**JOB**
Lay out the records, starting at the first line and ending at the line that contains "pos(857,38)", as a JSON list of strings with one string per line and blank lines left out.

**RECORDS TO USE**
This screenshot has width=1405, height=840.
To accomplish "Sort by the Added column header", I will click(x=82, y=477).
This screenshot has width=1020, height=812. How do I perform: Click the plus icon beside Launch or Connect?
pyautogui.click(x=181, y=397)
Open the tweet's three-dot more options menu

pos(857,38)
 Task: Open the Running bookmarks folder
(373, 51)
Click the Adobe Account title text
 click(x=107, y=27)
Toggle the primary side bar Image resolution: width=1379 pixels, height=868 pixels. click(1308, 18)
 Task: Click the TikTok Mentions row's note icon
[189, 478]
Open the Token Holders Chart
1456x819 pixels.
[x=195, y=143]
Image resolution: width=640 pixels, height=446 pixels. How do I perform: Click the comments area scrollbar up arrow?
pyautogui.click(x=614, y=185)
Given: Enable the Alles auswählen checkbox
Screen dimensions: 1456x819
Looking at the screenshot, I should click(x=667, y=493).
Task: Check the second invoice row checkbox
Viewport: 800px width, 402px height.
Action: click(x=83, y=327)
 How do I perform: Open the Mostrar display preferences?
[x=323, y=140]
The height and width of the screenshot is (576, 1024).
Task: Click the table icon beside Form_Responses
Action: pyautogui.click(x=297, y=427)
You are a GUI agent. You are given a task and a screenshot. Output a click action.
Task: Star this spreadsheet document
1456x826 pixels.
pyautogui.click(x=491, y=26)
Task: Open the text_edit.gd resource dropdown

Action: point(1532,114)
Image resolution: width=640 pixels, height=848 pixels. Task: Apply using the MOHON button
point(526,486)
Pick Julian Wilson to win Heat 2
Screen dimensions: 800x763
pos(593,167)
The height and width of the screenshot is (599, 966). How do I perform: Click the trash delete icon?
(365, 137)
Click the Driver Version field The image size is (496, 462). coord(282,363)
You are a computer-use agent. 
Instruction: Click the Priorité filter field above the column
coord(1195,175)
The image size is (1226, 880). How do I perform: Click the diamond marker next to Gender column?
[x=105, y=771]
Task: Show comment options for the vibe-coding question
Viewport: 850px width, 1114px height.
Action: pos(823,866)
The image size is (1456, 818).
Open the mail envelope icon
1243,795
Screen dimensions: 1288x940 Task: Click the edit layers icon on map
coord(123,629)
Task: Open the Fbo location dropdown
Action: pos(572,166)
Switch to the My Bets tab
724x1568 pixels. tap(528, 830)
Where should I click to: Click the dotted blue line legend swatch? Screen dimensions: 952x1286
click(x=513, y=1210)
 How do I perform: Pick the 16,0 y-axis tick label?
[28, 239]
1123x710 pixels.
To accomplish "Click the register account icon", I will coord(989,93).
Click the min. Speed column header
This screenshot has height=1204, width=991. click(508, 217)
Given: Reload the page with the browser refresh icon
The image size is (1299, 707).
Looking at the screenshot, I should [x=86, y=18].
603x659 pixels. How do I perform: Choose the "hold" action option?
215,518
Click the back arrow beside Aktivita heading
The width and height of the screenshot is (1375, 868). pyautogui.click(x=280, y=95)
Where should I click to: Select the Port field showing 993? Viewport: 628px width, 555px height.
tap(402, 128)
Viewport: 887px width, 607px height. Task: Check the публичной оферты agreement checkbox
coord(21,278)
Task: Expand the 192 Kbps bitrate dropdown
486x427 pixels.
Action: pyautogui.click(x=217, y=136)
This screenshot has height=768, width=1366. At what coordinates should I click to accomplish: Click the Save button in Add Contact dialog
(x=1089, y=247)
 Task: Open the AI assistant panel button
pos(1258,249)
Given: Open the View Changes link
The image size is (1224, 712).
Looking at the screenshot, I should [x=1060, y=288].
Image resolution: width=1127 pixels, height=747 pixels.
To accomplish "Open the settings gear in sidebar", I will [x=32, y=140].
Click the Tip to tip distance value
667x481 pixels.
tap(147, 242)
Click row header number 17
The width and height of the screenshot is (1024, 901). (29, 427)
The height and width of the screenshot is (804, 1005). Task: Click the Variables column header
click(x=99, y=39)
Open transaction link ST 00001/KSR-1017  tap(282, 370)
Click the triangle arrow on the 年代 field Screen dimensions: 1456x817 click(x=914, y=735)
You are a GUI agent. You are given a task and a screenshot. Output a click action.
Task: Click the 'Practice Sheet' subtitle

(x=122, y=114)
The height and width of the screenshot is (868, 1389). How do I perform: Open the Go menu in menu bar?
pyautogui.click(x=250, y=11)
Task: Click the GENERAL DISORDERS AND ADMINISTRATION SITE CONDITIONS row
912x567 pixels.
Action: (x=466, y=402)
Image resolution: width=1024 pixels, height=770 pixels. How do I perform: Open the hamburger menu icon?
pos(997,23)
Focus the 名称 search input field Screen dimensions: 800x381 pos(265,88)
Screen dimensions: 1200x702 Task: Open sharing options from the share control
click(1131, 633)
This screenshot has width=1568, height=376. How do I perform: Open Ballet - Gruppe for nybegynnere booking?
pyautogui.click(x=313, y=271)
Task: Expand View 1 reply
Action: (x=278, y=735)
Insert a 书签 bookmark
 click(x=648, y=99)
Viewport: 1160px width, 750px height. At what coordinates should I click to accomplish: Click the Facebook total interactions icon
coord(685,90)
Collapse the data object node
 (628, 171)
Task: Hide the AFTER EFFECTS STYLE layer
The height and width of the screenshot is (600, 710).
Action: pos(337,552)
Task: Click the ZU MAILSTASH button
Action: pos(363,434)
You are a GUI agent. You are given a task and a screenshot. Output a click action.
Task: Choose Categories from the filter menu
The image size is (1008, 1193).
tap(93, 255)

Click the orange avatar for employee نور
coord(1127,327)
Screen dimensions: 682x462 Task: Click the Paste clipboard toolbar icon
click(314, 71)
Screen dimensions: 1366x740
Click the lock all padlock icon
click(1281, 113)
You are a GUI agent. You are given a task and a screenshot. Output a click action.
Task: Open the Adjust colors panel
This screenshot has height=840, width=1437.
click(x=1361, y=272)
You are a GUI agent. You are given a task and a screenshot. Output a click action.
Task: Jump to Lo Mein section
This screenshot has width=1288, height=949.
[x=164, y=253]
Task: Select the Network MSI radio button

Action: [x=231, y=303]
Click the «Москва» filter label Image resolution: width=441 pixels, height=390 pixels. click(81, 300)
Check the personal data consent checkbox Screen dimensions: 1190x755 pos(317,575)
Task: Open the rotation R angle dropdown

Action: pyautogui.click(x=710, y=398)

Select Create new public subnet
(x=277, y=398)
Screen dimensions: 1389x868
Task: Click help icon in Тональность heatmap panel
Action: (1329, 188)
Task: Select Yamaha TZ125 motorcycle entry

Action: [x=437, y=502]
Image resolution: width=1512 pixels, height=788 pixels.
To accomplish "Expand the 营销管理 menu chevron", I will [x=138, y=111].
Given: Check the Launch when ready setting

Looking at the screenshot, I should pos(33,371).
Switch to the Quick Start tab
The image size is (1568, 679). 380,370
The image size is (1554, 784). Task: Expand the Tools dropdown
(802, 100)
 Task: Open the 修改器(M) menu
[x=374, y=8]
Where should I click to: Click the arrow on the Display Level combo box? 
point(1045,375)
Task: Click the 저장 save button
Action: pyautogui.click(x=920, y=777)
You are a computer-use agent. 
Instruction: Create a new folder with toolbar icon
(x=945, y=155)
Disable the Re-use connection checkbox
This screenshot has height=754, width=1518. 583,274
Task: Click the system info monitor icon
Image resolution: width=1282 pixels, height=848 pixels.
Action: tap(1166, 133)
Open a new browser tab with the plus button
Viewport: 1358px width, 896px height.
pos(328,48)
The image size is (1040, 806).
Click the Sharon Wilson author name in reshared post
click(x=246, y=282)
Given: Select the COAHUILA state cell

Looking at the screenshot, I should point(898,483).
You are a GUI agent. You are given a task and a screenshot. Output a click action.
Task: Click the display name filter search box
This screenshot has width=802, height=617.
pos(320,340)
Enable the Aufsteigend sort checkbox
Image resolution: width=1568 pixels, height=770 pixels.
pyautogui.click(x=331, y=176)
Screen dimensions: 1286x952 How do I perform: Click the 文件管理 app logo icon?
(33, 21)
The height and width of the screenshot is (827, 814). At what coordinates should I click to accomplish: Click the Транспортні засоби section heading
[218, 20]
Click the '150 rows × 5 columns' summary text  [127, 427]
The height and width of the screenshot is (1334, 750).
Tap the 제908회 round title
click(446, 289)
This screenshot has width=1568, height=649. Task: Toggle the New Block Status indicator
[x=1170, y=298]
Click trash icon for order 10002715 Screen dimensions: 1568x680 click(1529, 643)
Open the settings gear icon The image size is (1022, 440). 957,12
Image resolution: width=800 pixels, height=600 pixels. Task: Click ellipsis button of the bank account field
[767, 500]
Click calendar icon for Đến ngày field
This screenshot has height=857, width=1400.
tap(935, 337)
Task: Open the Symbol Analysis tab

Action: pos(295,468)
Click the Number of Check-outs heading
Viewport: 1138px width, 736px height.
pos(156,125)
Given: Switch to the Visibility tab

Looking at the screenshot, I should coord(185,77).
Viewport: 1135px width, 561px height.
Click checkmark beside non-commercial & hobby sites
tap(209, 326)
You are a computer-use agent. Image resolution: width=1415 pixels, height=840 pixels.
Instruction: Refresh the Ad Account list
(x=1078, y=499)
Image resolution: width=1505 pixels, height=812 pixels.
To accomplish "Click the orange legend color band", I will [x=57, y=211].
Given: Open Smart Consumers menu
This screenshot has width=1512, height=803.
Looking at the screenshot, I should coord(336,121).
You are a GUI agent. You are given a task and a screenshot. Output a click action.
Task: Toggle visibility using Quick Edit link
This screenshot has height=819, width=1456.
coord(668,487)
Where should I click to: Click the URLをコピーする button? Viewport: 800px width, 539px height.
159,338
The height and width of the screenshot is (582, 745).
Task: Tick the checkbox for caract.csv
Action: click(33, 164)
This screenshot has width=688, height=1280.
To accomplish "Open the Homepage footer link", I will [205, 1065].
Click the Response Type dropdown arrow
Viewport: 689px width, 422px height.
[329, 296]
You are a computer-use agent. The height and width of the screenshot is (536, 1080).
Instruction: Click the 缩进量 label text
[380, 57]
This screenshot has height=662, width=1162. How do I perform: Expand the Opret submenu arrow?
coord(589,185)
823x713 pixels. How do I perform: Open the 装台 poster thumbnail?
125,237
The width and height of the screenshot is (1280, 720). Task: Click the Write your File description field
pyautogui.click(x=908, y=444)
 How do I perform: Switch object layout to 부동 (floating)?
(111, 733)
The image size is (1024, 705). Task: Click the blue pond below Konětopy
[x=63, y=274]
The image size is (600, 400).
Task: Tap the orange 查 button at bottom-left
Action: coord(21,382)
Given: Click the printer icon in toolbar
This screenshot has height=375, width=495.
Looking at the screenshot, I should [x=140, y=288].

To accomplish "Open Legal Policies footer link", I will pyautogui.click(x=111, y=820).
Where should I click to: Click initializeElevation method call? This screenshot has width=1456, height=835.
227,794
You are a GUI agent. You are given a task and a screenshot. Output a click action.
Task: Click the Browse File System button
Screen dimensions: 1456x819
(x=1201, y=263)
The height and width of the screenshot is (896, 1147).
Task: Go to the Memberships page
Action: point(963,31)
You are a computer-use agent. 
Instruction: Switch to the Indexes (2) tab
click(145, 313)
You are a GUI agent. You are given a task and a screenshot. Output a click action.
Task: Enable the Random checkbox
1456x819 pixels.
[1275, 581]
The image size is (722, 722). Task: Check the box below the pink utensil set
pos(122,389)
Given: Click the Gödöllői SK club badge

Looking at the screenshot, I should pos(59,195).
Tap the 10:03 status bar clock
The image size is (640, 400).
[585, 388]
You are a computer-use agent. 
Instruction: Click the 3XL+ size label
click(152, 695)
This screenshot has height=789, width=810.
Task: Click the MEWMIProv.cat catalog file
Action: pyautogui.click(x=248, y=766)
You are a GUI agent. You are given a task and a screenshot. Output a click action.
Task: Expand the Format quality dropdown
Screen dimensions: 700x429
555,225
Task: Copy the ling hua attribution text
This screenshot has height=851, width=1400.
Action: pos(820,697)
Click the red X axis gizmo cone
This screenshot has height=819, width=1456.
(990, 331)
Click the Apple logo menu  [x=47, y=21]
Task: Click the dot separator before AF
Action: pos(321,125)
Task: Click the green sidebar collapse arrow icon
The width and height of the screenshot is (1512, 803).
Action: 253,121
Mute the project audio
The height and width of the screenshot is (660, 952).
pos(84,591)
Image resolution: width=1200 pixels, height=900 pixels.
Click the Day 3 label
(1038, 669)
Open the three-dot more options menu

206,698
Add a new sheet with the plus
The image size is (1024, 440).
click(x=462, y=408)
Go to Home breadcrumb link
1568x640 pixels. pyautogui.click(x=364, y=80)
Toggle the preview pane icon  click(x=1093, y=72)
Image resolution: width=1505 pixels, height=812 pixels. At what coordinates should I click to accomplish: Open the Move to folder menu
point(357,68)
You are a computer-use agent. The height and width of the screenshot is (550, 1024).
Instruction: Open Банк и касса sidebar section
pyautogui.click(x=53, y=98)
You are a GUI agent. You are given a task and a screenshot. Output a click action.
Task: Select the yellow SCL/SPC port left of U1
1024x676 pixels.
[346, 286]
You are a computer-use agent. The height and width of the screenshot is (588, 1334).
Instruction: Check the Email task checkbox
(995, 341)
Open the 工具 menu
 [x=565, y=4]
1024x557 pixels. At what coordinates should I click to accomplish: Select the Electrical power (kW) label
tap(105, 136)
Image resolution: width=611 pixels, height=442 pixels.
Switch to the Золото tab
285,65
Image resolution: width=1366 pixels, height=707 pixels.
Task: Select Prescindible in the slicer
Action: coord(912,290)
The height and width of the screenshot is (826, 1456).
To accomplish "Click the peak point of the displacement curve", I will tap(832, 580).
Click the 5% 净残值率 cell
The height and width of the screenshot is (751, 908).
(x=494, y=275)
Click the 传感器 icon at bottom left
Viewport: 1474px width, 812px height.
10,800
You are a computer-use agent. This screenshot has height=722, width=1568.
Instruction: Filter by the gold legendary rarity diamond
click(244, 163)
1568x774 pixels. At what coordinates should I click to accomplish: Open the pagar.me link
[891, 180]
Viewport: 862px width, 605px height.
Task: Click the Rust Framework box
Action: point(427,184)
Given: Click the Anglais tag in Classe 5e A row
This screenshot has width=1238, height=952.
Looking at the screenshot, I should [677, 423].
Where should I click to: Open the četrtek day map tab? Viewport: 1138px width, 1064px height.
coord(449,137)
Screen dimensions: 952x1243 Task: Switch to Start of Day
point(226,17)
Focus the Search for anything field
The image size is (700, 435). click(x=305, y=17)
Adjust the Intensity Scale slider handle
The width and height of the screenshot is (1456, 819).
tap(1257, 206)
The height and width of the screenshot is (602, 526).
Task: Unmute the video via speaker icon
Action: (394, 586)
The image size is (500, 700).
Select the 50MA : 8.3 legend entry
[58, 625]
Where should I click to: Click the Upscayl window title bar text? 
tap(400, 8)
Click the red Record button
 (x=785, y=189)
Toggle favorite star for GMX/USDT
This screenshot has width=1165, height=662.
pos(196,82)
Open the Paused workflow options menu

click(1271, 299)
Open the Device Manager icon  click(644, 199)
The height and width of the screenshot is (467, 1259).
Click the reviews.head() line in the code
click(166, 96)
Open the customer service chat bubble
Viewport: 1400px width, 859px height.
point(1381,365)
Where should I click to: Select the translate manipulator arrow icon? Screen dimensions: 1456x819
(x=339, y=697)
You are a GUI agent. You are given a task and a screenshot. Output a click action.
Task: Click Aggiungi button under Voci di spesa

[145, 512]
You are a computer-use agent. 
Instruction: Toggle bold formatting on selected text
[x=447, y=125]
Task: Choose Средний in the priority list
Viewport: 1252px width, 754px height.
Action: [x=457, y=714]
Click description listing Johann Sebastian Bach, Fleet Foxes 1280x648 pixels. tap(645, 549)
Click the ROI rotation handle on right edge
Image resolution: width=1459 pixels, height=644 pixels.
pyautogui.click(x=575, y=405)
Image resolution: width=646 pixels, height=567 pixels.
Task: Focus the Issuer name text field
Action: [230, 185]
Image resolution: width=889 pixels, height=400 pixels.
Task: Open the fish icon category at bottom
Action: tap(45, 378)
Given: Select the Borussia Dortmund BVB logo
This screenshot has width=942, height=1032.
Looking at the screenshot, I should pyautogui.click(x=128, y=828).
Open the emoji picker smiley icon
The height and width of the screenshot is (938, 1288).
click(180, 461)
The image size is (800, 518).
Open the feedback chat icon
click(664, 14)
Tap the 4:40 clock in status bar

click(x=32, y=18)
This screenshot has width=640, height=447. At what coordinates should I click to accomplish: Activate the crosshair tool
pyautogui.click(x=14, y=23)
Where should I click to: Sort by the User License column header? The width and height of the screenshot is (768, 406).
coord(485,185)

**WRITTEN ANSWER**
[
  "This screenshot has width=1405, height=840.",
  "To accomplish \"Sort by the Added column header\", I will click(x=82, y=477).",
  "This screenshot has width=1020, height=812. How do I perform: Click the plus icon beside Launch or Connect?",
  "pyautogui.click(x=181, y=397)",
  "Open the tweet's three-dot more options menu",
  "pos(857,38)"
]